Rewrite the listing lines starting with the one that contains "Click the Забыли пароль link" and going on through the one that contains "the Unallocated Expenses", swapping "link" for "button" and keeping everything else as it is. Leave the pictures out of your answer.

▶ Stored rows
____________________
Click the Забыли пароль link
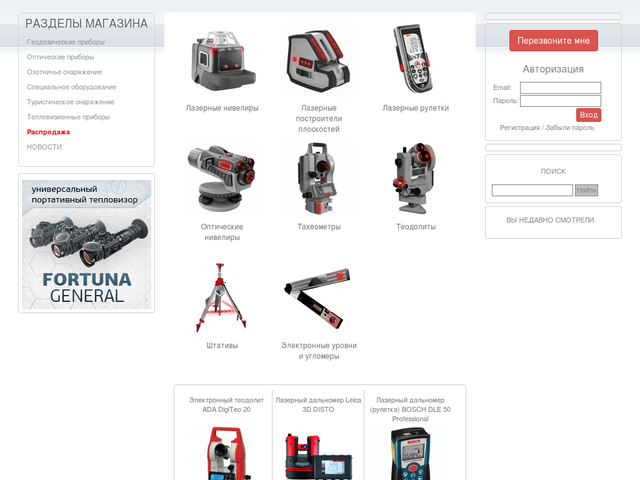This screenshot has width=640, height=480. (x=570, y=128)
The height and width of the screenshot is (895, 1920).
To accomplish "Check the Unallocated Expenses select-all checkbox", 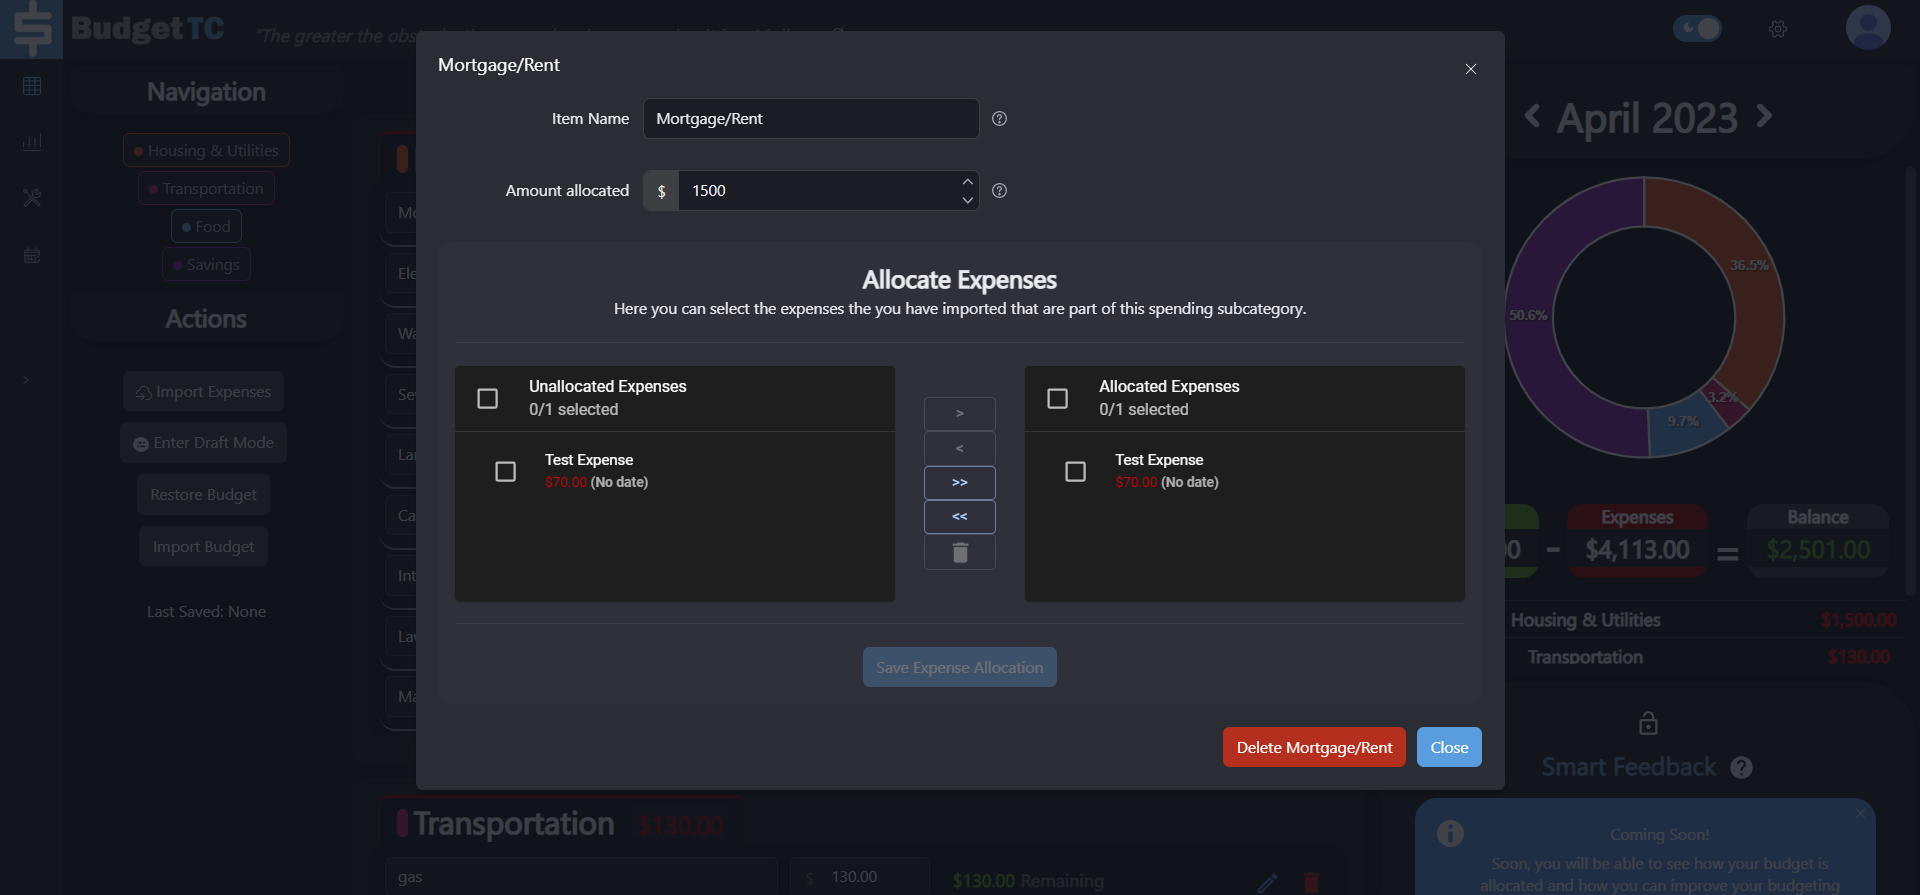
____________________
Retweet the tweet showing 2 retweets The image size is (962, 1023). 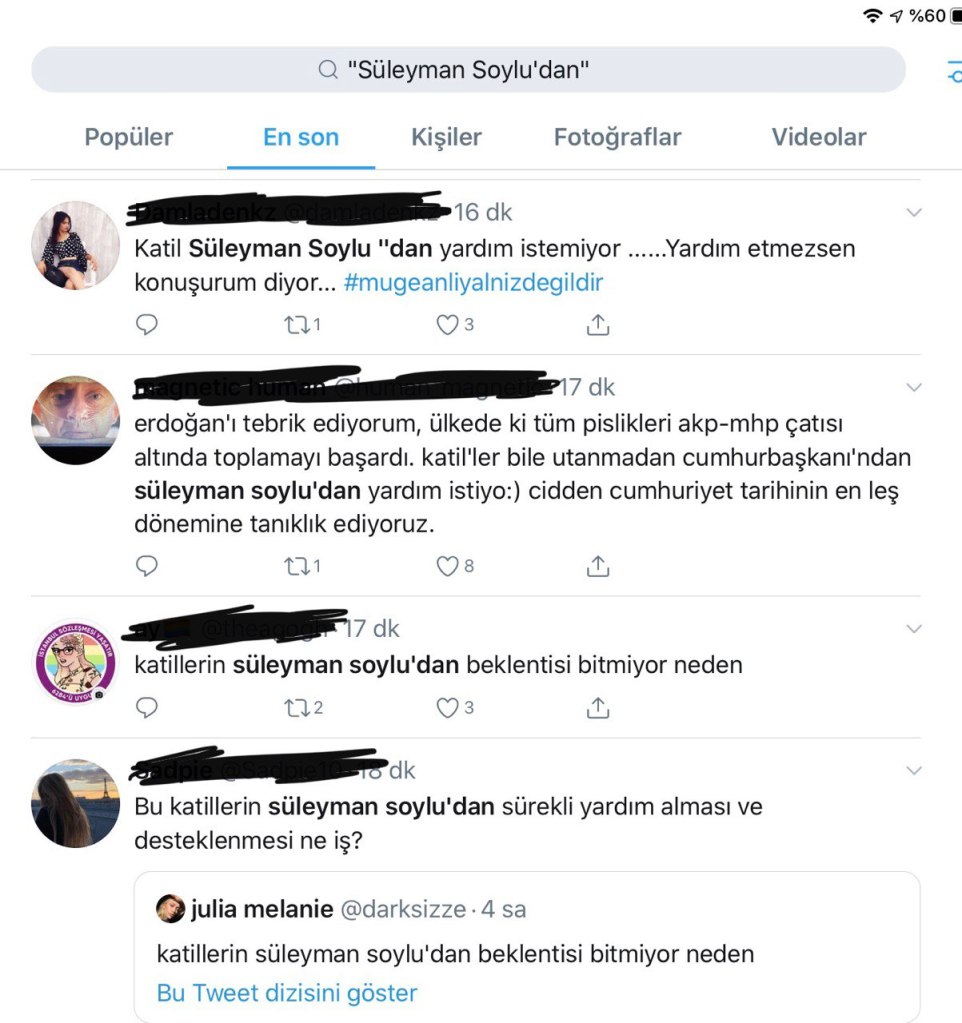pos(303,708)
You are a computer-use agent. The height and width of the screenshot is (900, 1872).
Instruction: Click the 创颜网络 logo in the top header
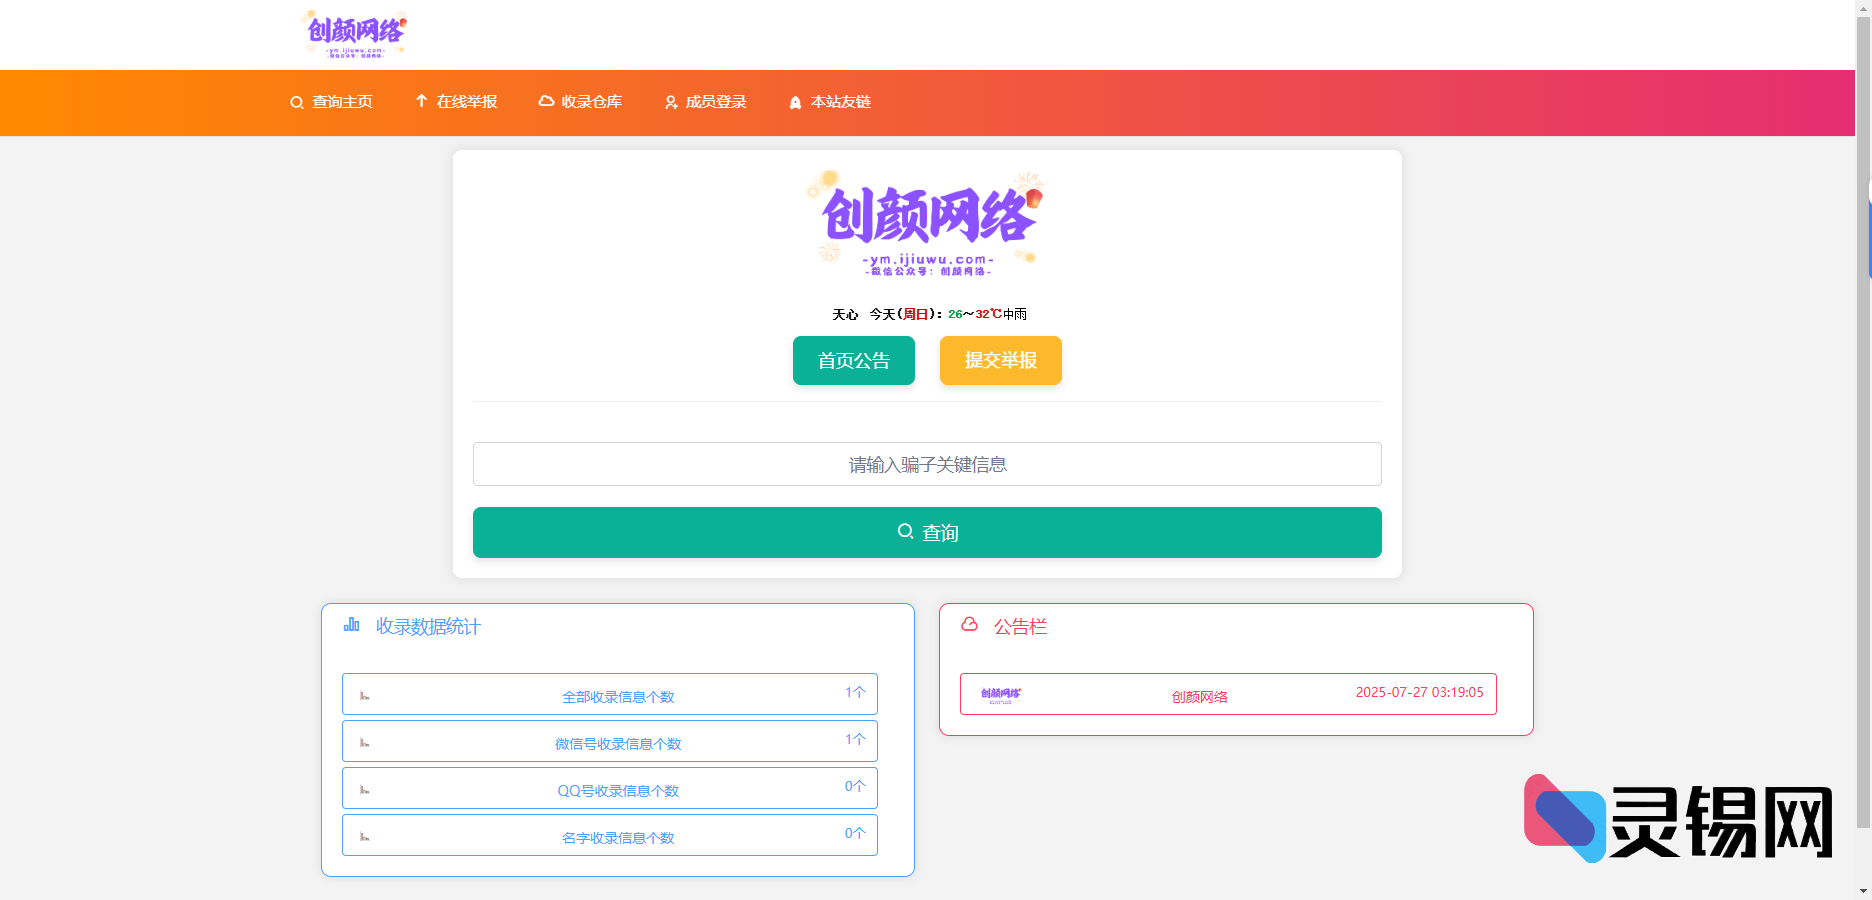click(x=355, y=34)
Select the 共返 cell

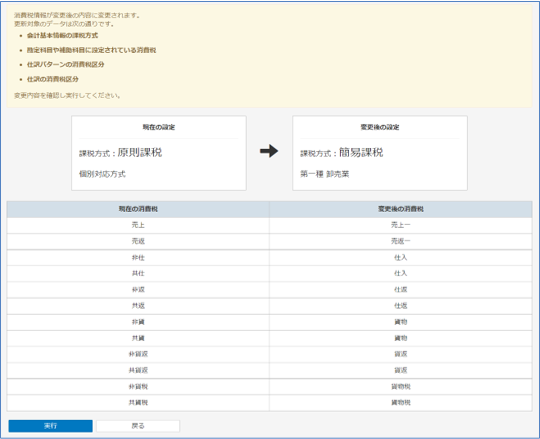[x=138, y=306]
____________________
▶ Task answer
Click the Забыли пароль button
This screenshot has width=640, height=480. (x=570, y=128)
The height and width of the screenshot is (895, 1920).
To accomplish "Check the Unallocated Expenses select-all checkbox", 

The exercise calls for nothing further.